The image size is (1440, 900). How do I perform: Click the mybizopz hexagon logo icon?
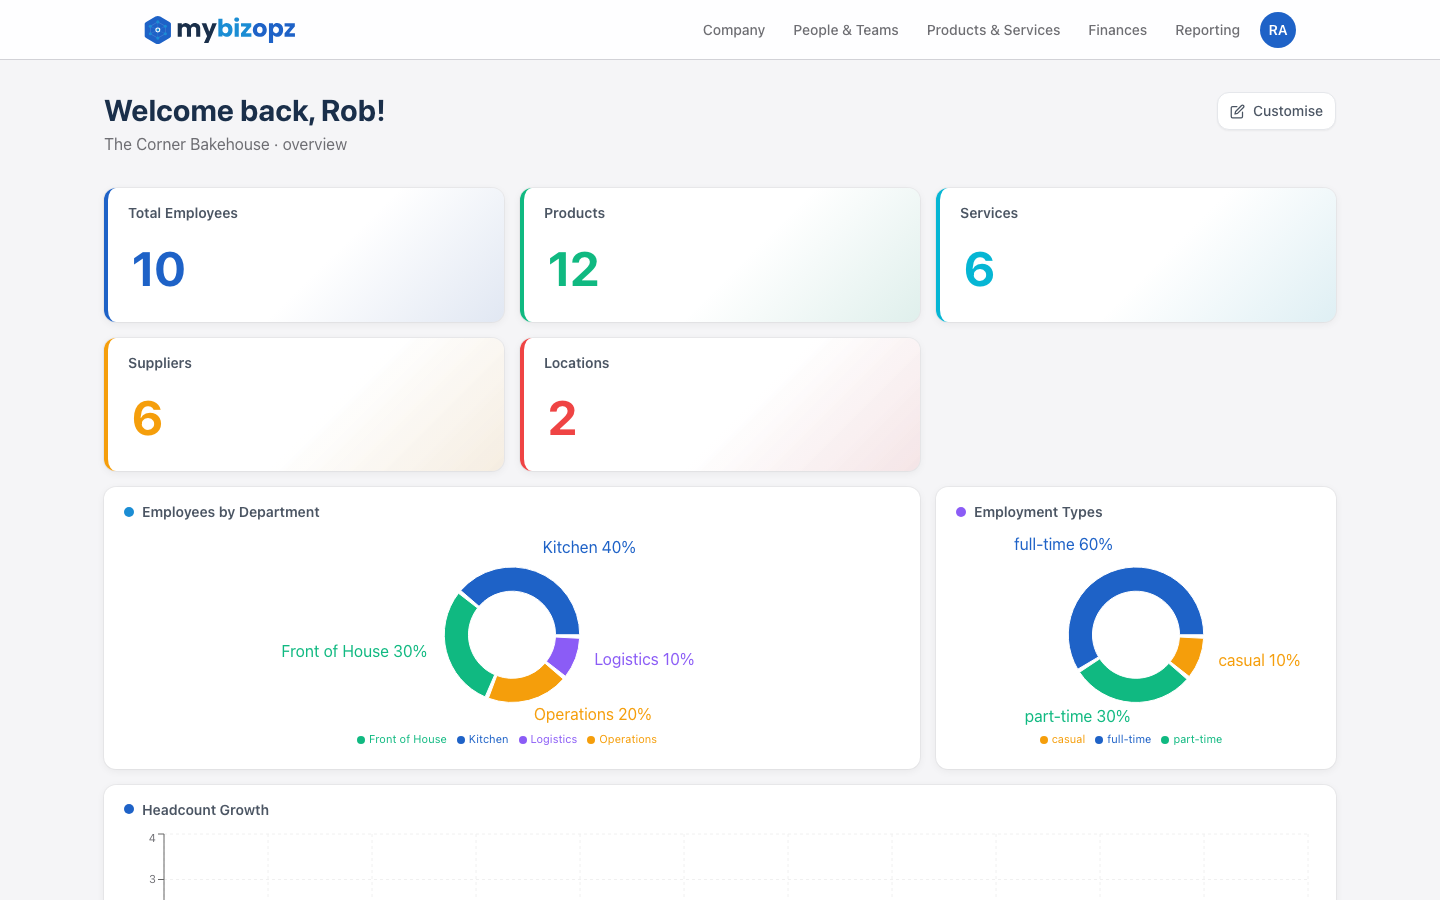click(157, 30)
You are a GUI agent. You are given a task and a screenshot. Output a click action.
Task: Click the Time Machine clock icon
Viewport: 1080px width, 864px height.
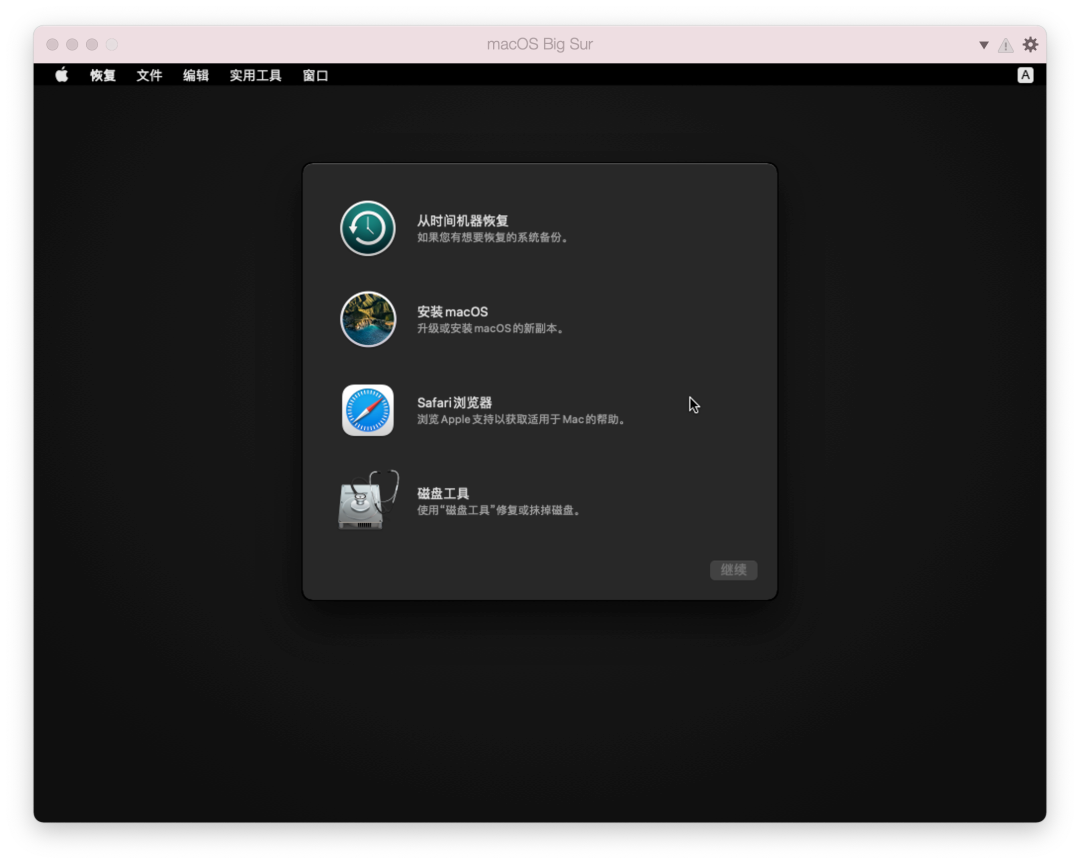pyautogui.click(x=367, y=228)
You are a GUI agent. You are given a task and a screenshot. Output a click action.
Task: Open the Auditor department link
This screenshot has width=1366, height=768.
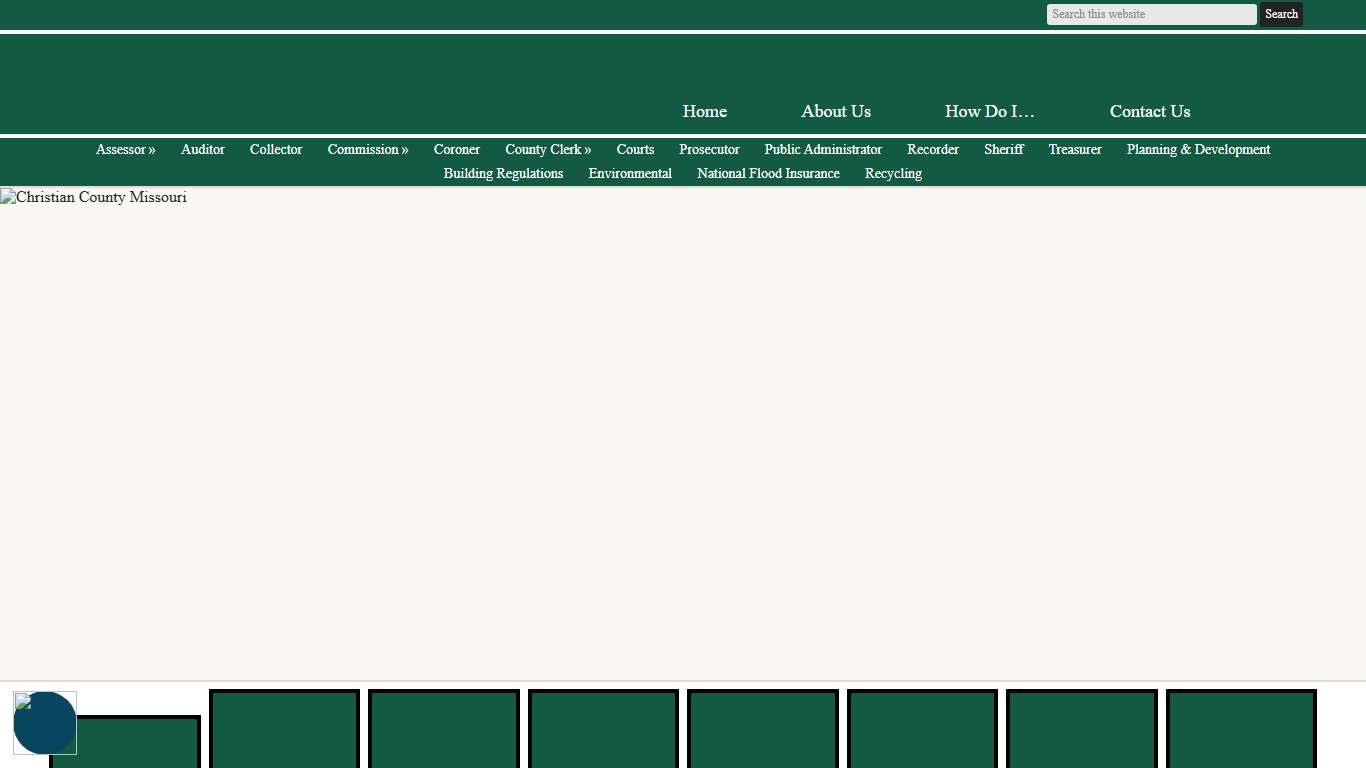pyautogui.click(x=202, y=149)
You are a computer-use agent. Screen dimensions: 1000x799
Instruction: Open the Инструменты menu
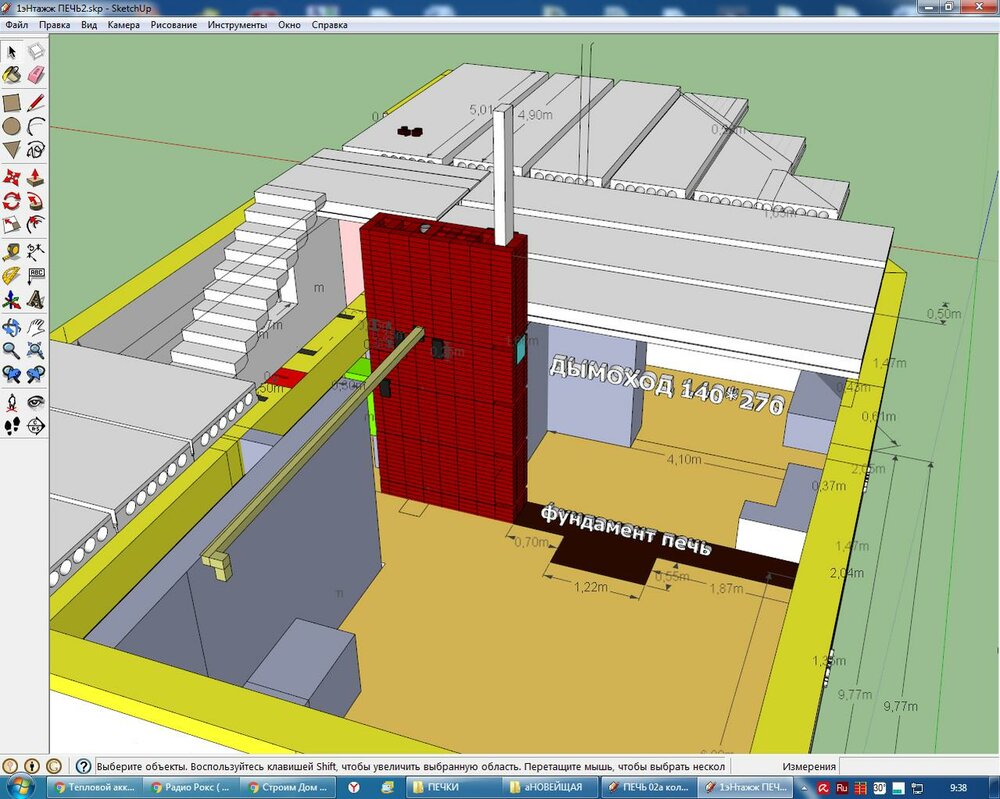pos(237,24)
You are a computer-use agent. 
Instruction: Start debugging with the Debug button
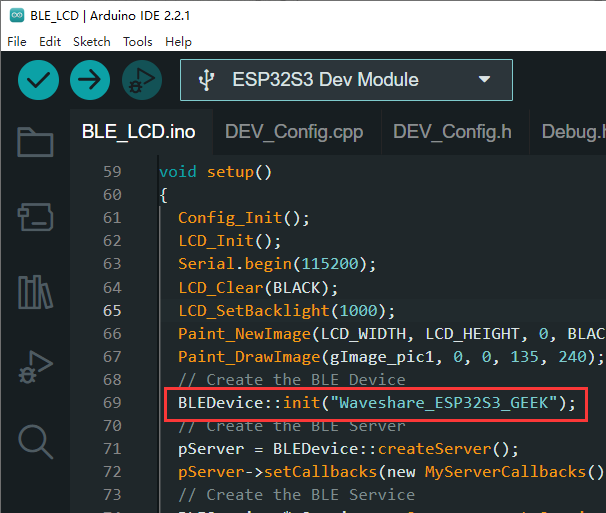pyautogui.click(x=141, y=80)
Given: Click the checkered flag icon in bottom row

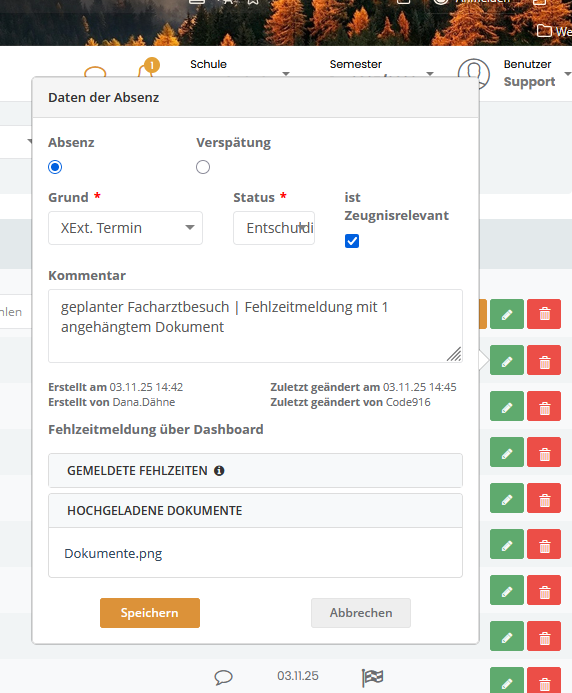Looking at the screenshot, I should 372,677.
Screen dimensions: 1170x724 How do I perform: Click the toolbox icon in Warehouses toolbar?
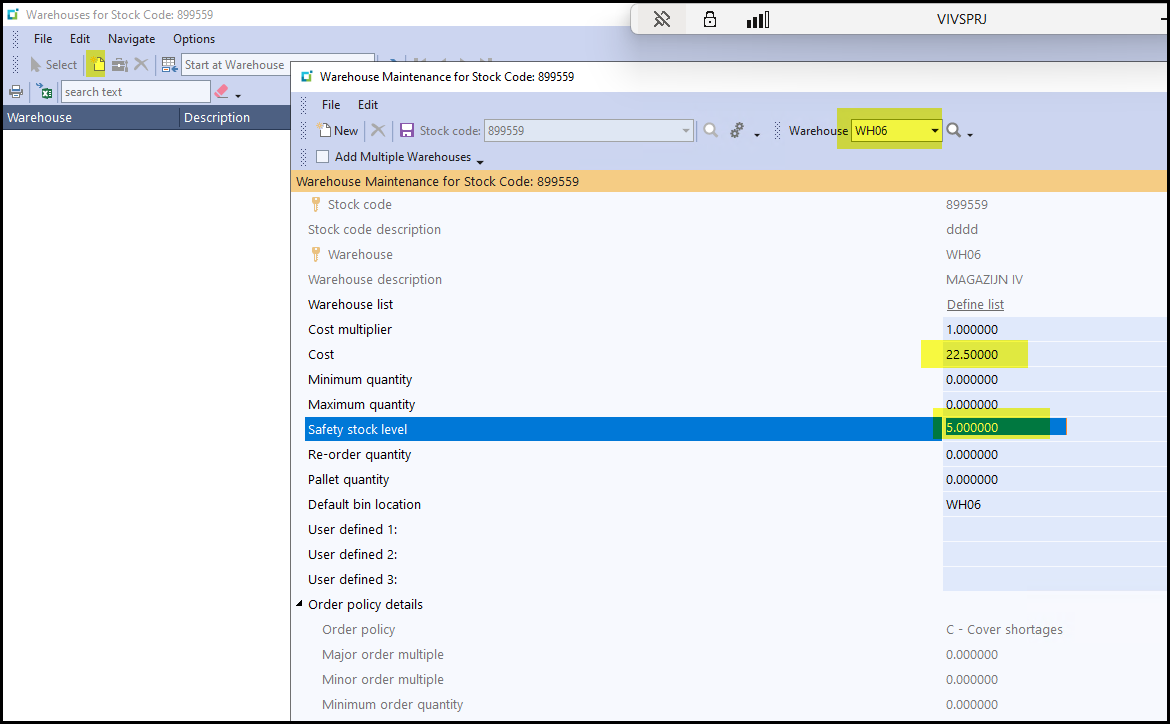point(120,65)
§
Return each line of the material exactly as written; exclude the pictures.

The image size is (1440, 900). How do I perform: Click the mybizopz hexagon logo icon?
click(157, 30)
You are a GUI agent. You are given a task and a screenshot. Output a click action.
Task: Click the Time Machine clock icon
Viewport: 1080px width, 864px height.
pyautogui.click(x=367, y=228)
You are a GUI agent. You are given a task and a screenshot. Output a click action.
Task: Open the Auditor department link
This screenshot has width=1366, height=768.
pyautogui.click(x=202, y=149)
You are a computer-use agent. Screen dimensions: 1000x799
Instruction: Open the Инструменты menu
pos(237,24)
You are a computer-use agent. 
Instruction: Start debugging with the Debug button
pyautogui.click(x=141, y=80)
Given: Click the checkered flag icon in bottom row

Looking at the screenshot, I should 372,677.
Screen dimensions: 1170x724 How do I perform: Click the toolbox icon in Warehouses toolbar?
point(120,65)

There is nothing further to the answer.